* [Text for analysis]:
^^^^^^^^^^^^^^^^

Perpetual advances in technology, low initial cost, and planned obsolescence have resulted in a fast-growing surplus of electronic waste around the globe. When we frequently update our electronics, thousands of tonnes of E-Waste is created from retired washers and dryers, obsolete computers, broken monitors, used toner and ink cartridges, expired batteries and outdated mobile phones. But where do these old appliances end up? Dangers

Computers harbour a number of toxic chemicals that can be hazardous if dumped in landfill. For example, PC monitors can carry Cathode Ray Tubes (CRT) that contain about 20 per cent lead.
The same CRT's are also found in old style televisions, and with the advent of high definition television, a surplus of unwanted old style TV's is likely to mount up.
Printer inks and toners often contain toxic materials such as carbon black and cadmium. When disposed of improperly, the toxins can escape from the landfill, seep into groundwater, contaminate the soil and enter the food chain.

How can I reduce E-Waste?

 
Reuse: Ink cartridges can be refilled and alkaline batteries can be recharged rather than thrown away.  

Recycle: Most councils provide e-waste recycling services for large electronics.

Donation: Old electronics can be donated to a variety of schools or charities for reuse.

Takeback: Some electronic manufacturers and corporations offer low-cost or no-cost takeback and recycling programs. Such programs offer services to take back and recycle electronics, including mobile phones, laptop and desktop computers, digital cameras, and home and auto electronics at the store where the item was purchased.

^^^^^^^^^^^^^^^^

* [Parts of the exercise]:
1) Do these statements agree with the e-waste text? (a) CRTs in PC monitors contain about 20 per cent lead. (b) Every council provides e-waste recycling services for large electronics. (c) Printer inks and toners can contain cadmium. Answer yes or no for each, and quote the text's deciding words.
2) According to the e-waste text, where do takeback programs take back and recycle electronics?
Answer only from the e-waste text.

* [Data extract]:
^^^^^^^^^^^^^^^^

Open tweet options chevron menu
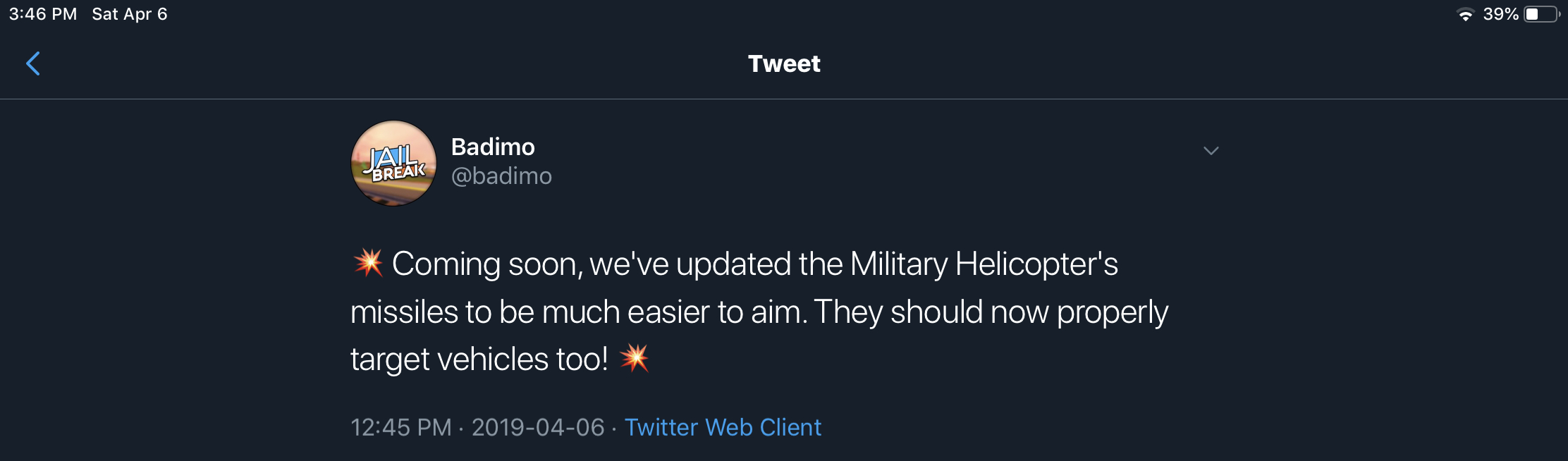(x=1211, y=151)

^^^^^^^^^^^^^^^^

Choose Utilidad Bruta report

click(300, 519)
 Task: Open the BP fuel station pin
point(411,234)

^^^^^^^^^^^^^^^^

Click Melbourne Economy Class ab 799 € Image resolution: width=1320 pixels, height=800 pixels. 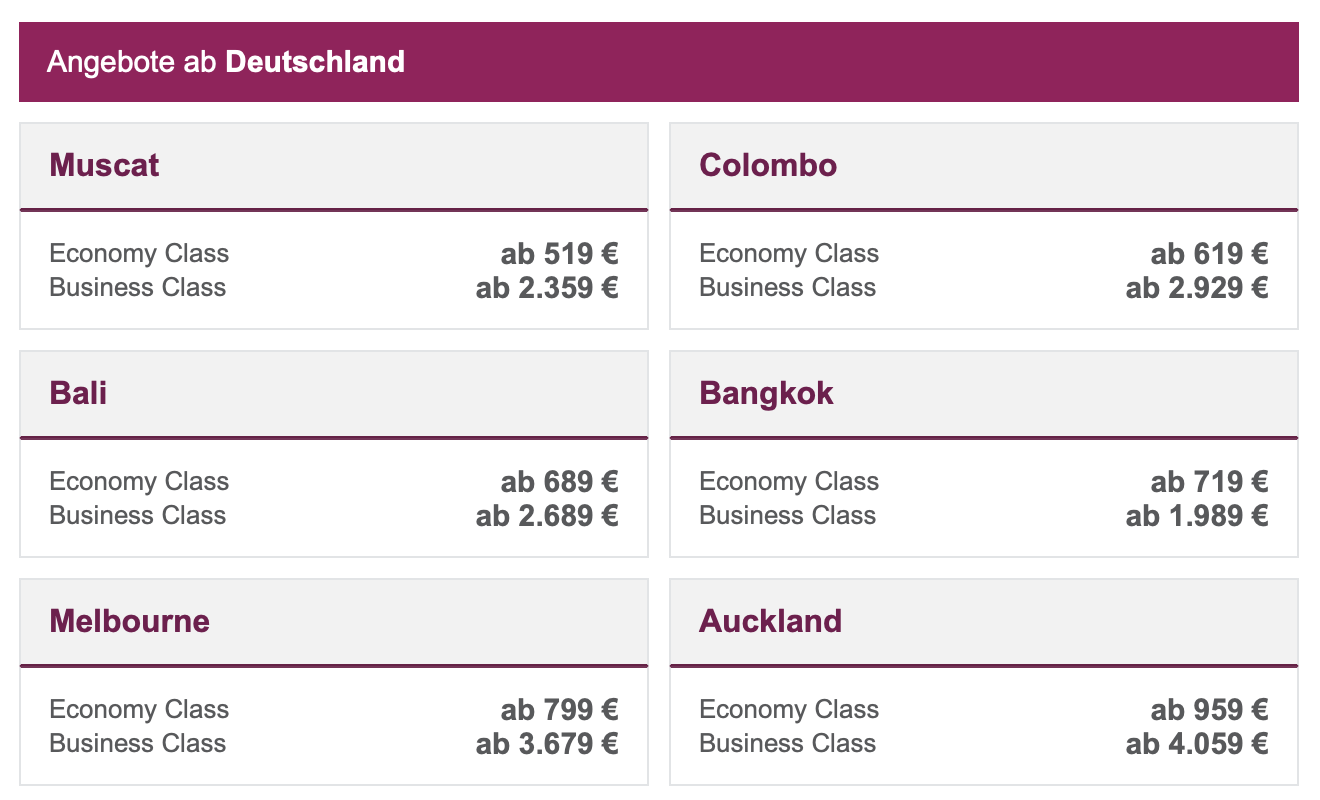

^^^^^^^^^^^^^^^^

* [Answers for the tasks]:
1)
(a) Yes: "PC monitors can carry Cathode Ray Tubes (CRT) that contain about 20 per cent lead."
(b) No: "Most councils provide e-waste recycling services for large electronics."
(c) Yes: "Printer inks and toners often contain toxic materials such as carbon black and cadmium."

2) At the store where the item was purchased.